Fabrication and characterization of toughness-enhanced scaffolds comprising β-TCP/POC using the freeform fabrication system with micro-droplet jetting

A novel elastomeric material, poly(1,8-octanediol-co-citrate) (POC), has demonstrated tremendous versatility because of its advantageous toughness, tunable degradation properties, and efficient drug release capability. In this study, POC was used to improve the mechanical performance of beta-tricalcium phosphate (beta-Ca3(PO4)2, beta-TCP). (3D) beta-TCP/POC composite scaffolds were fabricated by a 3D printing technique based on the freeform fabrication system with micro-droplet jetting (FFS-MDJ).
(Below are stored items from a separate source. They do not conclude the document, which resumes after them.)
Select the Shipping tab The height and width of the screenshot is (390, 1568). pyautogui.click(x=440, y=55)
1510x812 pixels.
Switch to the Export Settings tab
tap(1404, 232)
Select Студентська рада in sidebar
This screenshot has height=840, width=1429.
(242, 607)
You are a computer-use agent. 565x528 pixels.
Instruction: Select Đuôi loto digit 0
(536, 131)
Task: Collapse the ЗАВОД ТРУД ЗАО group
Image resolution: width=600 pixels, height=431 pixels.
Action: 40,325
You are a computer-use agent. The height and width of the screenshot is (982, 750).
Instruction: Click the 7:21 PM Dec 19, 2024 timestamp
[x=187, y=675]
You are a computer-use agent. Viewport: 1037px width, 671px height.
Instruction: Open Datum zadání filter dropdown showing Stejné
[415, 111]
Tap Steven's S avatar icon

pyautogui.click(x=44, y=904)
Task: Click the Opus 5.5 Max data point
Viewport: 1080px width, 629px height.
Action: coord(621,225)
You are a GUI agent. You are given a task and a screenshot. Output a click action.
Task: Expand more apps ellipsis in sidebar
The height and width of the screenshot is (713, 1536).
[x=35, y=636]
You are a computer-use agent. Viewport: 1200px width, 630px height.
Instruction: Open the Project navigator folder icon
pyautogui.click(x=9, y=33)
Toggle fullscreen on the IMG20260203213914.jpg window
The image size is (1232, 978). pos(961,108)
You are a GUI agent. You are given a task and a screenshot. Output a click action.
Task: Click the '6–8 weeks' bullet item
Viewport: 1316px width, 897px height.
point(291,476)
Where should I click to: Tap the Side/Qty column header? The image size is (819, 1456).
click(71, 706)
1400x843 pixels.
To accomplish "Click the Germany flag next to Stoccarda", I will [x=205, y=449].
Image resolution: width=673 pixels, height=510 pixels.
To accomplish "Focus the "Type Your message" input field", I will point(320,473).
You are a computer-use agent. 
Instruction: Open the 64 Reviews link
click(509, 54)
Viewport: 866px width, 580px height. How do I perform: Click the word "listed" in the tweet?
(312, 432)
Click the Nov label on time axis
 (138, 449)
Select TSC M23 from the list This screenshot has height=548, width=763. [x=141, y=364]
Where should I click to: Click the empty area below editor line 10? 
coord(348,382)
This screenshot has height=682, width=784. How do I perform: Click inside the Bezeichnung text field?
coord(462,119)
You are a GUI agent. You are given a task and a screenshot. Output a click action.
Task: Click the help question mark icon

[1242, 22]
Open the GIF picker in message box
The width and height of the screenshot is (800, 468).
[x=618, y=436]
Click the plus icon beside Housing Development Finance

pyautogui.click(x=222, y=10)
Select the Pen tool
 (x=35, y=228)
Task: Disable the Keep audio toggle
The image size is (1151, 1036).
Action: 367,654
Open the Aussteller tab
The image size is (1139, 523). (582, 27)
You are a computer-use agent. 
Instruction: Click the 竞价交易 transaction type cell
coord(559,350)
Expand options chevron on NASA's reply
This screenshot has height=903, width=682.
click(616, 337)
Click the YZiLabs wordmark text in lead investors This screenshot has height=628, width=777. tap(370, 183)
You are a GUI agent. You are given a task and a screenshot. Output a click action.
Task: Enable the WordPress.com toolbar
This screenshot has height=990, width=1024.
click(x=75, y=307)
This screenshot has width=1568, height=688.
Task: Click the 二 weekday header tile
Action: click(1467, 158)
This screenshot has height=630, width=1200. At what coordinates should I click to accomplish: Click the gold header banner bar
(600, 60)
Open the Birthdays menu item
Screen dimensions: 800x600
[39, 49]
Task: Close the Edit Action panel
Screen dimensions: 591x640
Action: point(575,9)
The physiochemical properties, compressive modulus, drug release behavior, and cell response of beta-TCP/POC composite scaffolds were systematically investigated. The results showed that beta-TCP/POC scaffolds had uniform macropores of 300-400 mu m, porosity of approximately 45%, biodegradability in phosphate-buffered saline, and high compressive modulus of 50-75 MPa. With the incorporation of POC into beta-TCP, the toughness of the composite scaffolds was improved significantly. Moreover, beta-TCP/POC scaffolds exhibited sustained drug (ibuprofen (IBU)) release capability. Additionally, beta-TCP/POC scaffolds facilitated C2C12 cell attachment and proliferation. It was indicated that the 3D-printed porous beta-TCP/POC scaffolds with high compressive modulus and good drug delivery performance might be a promising candidate for bone defect repair.